The basic idea of this approach is to compute the sum from leaf to root node by applying pre-order traversal on the tree.

First, you have to declare a vector which will store nodes in a particular path. Let’s assume its name is “path”. You have to also declare a variable (Let’s assume the name “ans”) to store the answer (number of ways). Initialize “ans” with 0.

Now consider a recursive function which will be used to calculate the number of ways for the given parameters:

`void helper(TreeNode *root, vector<int> &path, int K) `

Where “root” denotes the root node of the constructed binary tree. “path” and ‘K’ denotes the vector for storing a particular path and required sum, respectively.

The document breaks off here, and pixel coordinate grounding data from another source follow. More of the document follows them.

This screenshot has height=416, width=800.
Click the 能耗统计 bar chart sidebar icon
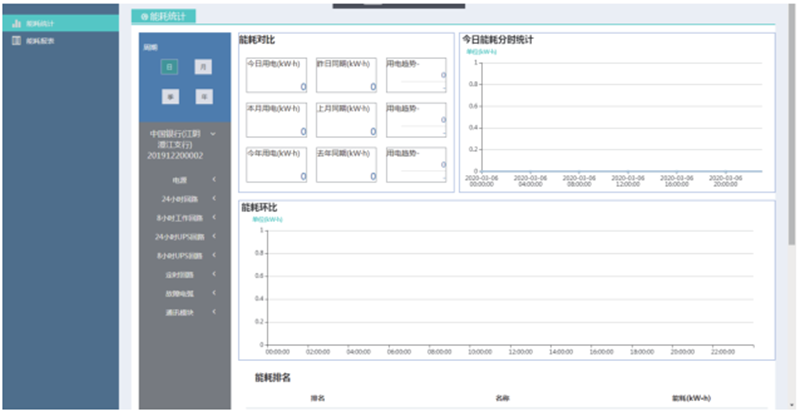(x=16, y=21)

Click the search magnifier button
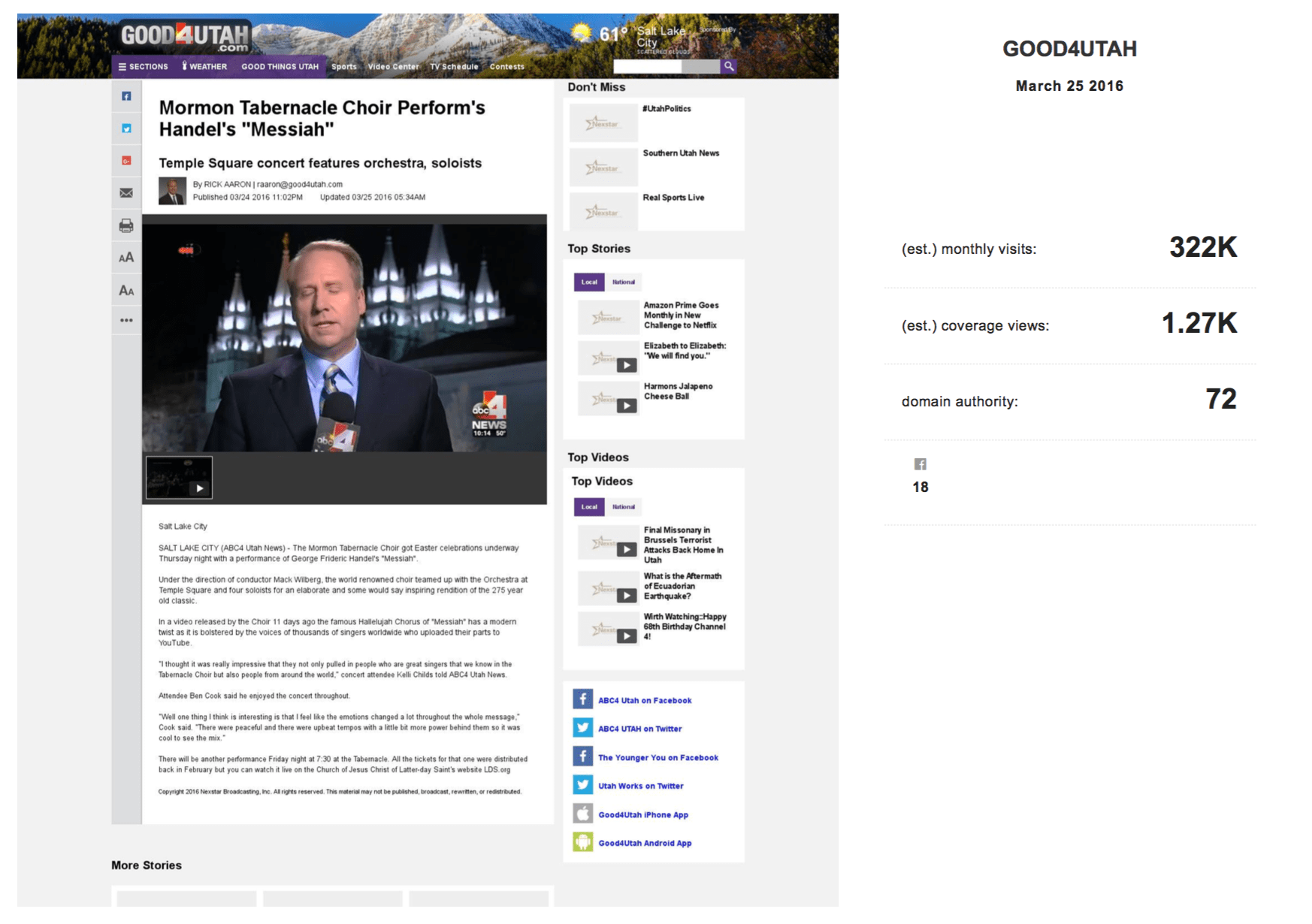(728, 66)
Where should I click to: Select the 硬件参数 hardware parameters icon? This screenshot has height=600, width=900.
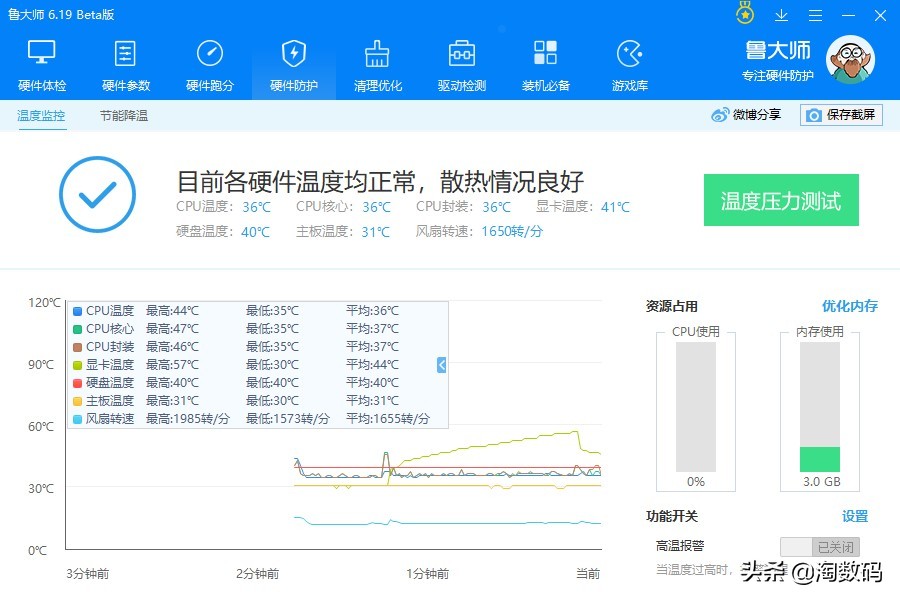pyautogui.click(x=125, y=62)
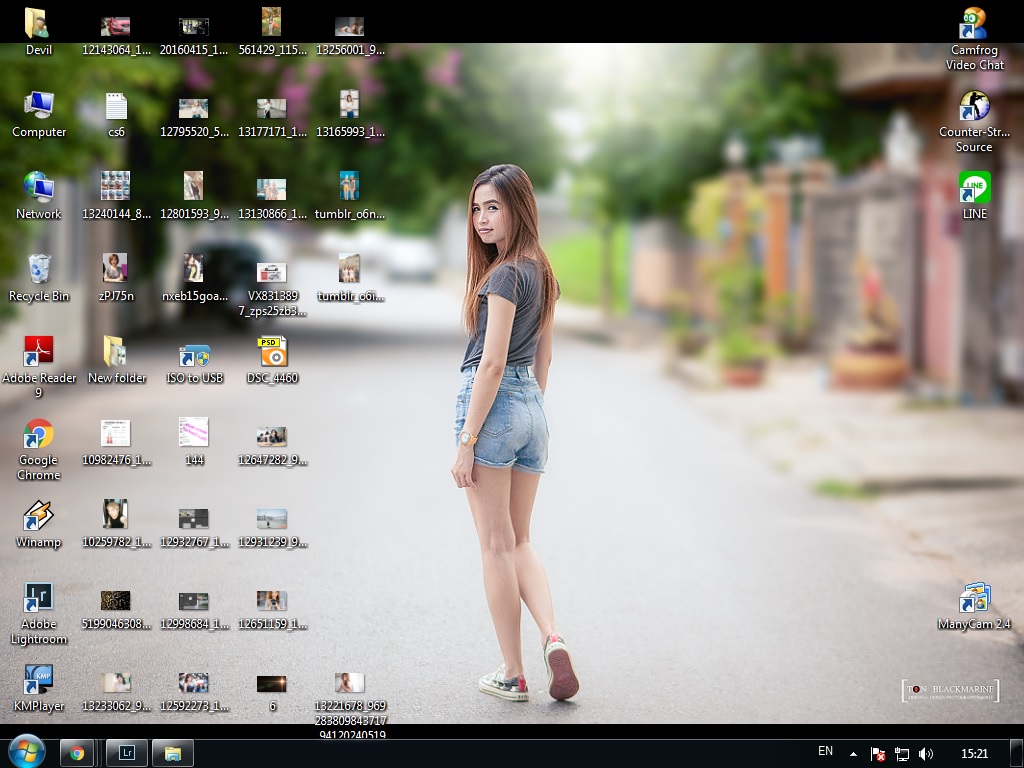Image resolution: width=1024 pixels, height=768 pixels.
Task: Select the Winamp shortcut icon
Action: [x=38, y=517]
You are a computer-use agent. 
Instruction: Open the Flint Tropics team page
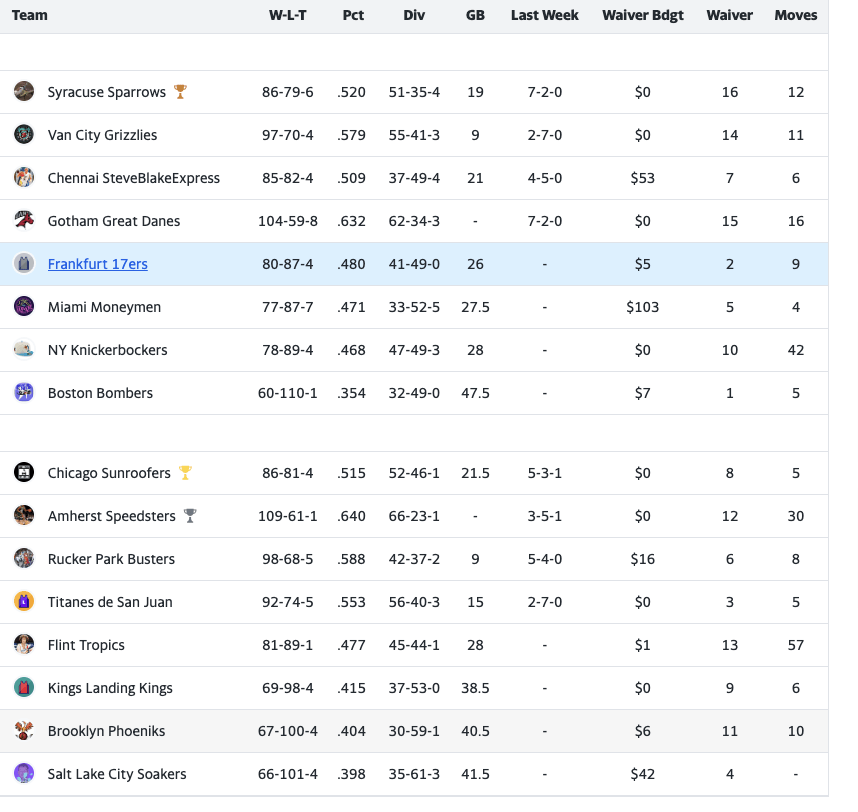[x=86, y=645]
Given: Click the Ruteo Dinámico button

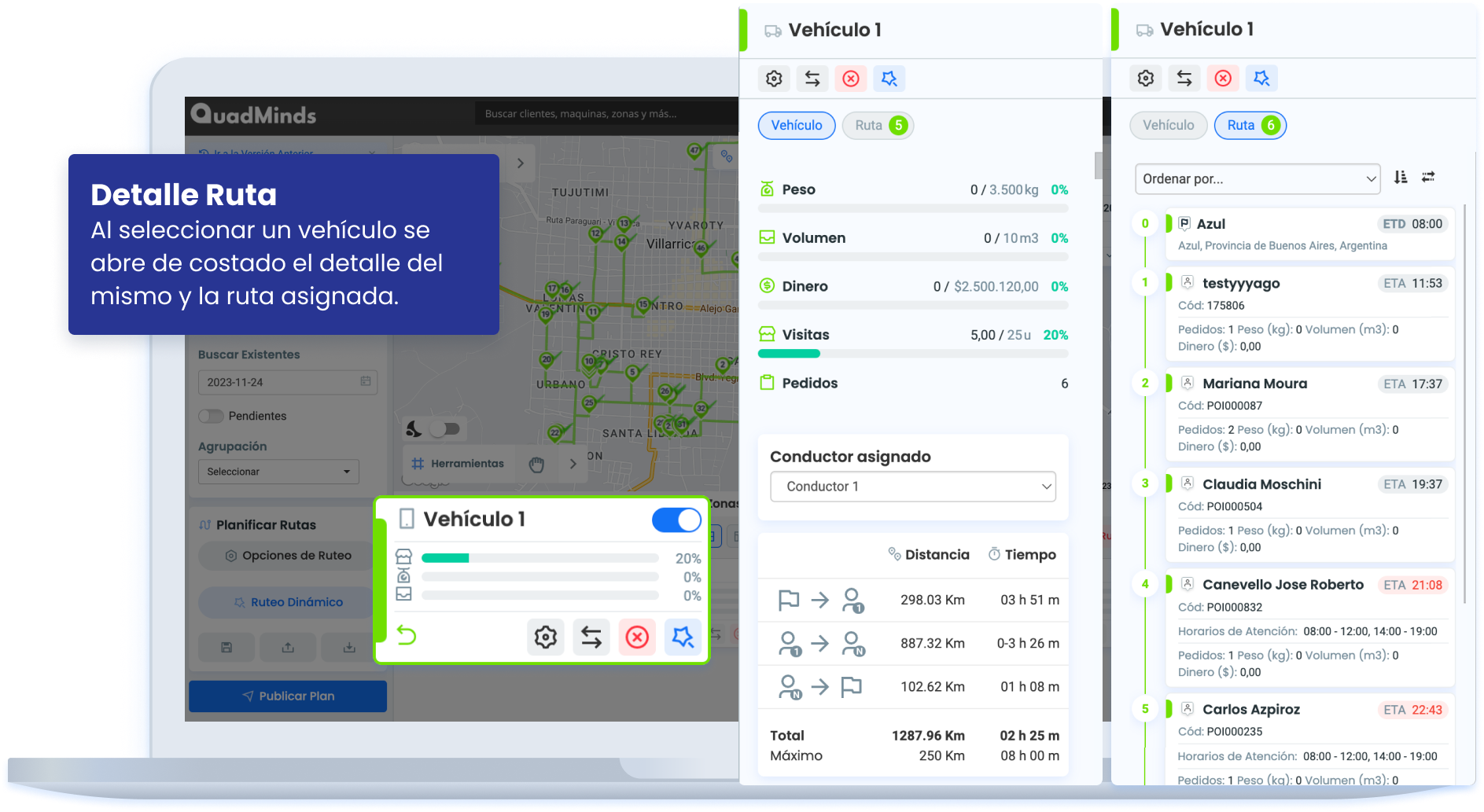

- Check, if root = NULL, returns.
- Traverse the tree in a preorder manner and store all the nodes in the vector named “path”. This is done as:
- path.push_back(root->data)
- helper(root->left, path, K)
- helper(root->right, path, K)

- At each recursive call also check if there is a path with sum as K or not. This is done as:
- Count = 0
- For i from path.size()-1 to 0
- Count += path[i]
- If count = K => ans = ans + 1

- After this, remove the current node from the path, so as to take other unique paths. path.pop_back()
- Return the value of ans.

The basic idea of this approach is to compute the prefix sums for each node and check if there exists any other prefix sum (in a particular path) such that prefix sum till current node in addition with this prefix sum becomes equal to ‘K’.

Now consider a recursive function which will be used to calculate the number of ways for the given parameters:

`void helper(TreeNode *root, int K, int prefix, int &totalCount, unordered_map<int,int> &count) `

Where “root” denotes the root node of the constructed binary tree. ‘K’, “prefix”, “totalCount”, denotes the vector for storing a particular path and required sum, respectively.

Where,

“root” = root node of the constructed binary tree

‘K’ = required sum

“prefix” = variable for storing prefix sum

“totalCount” = variable to store answer (number of ways for the sum K)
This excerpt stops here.